With this paper I would like to address Tacitus' curious use in this passage of the Golden Age and of Golden Age diction, much of it drawn from Virgil's fourth Eclogue and Georgics (especially Georgic 2). My contention is that here Tacitus, through the character Maternus, makes two statements -- seemingly contradictory but ultimately complementary -- about his literary ambitions. 1) He demonstrates his interest in engaging with the poetic tradition: like Virgil and Ovid (Met. 1.89-112) before him, Tacitus takes up the familiar poetic topos of the Golden Age and then adds to it, adapting it to his literary needs. The chief innovation in Tacitus' Golden Age is the emphasis put on the abundance of poets and the prominence of poetry, because the contrast between that time of poetic flourishing and his own time is what is most significant to Tacitus' ends. For, while showing his skill in allusion to and adaptation of poetic models, Tacitus 2) simultaneously asserts that he is unable to attain the status and gloria of poets such as the Golden Age poets (into whose number he here seems to insert Virgil), because the poetry to which he would aspire belongs to the far-off, necessarily concluded Golden Age. Maternus' wish at 13.5-6 (all of which is expressed in the subjunctive mood) is no more than a wish: a retreat from the insanum et lubricum forum to a poetic haven is not realistic in the time after the Golden Age, especially for politically involved urbanites such as Maternus and Tacitus. This contrast between the poetic gloria of Virgil and his own inglorius labor Tacitus repeats (again with a meaningful Virgilian intertext) at Annals 4.32.

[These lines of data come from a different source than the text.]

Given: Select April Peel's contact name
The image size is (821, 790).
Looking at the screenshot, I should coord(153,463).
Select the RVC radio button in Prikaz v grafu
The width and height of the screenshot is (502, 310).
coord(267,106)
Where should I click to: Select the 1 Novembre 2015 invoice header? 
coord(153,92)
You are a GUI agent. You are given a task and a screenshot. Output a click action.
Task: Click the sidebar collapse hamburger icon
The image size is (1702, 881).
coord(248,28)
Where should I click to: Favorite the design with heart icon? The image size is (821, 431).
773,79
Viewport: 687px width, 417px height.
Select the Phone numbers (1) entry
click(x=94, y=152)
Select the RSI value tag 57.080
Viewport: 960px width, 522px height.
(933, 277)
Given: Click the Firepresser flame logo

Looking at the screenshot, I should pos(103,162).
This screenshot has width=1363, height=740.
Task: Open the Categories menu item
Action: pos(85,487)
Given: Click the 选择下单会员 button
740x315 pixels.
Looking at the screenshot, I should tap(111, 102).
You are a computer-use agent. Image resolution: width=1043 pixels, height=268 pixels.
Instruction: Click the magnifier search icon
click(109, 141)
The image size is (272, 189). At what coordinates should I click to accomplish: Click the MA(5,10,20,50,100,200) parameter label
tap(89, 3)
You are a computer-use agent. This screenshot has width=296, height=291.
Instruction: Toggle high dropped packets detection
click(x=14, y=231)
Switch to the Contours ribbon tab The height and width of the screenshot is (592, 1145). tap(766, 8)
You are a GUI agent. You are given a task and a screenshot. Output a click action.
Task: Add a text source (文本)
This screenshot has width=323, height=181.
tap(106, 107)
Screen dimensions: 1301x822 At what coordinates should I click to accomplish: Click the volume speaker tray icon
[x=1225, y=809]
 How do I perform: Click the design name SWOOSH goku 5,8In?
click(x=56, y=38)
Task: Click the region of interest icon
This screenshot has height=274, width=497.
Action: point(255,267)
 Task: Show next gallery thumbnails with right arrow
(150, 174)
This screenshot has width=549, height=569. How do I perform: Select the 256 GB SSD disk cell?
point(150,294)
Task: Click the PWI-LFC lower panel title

So the alternative for the poetically-leaning Tacitus is epic poetry's close relative, history. The Dialogus was written immediately before Tacitus embarked on his annalistic works the Histories and Annals. As I will touch on briefly but will not have the time to discuss at great length, these works, while written in the prose that better fits his station and his existence after the conclusion of the Golden Age, are rife with allusions to and adaptations of his poetic predecessors. This literary strategy of persistent engagement with the poetic tradition was announced -- and first employed -- in Maternus' first speech in the Dialogus.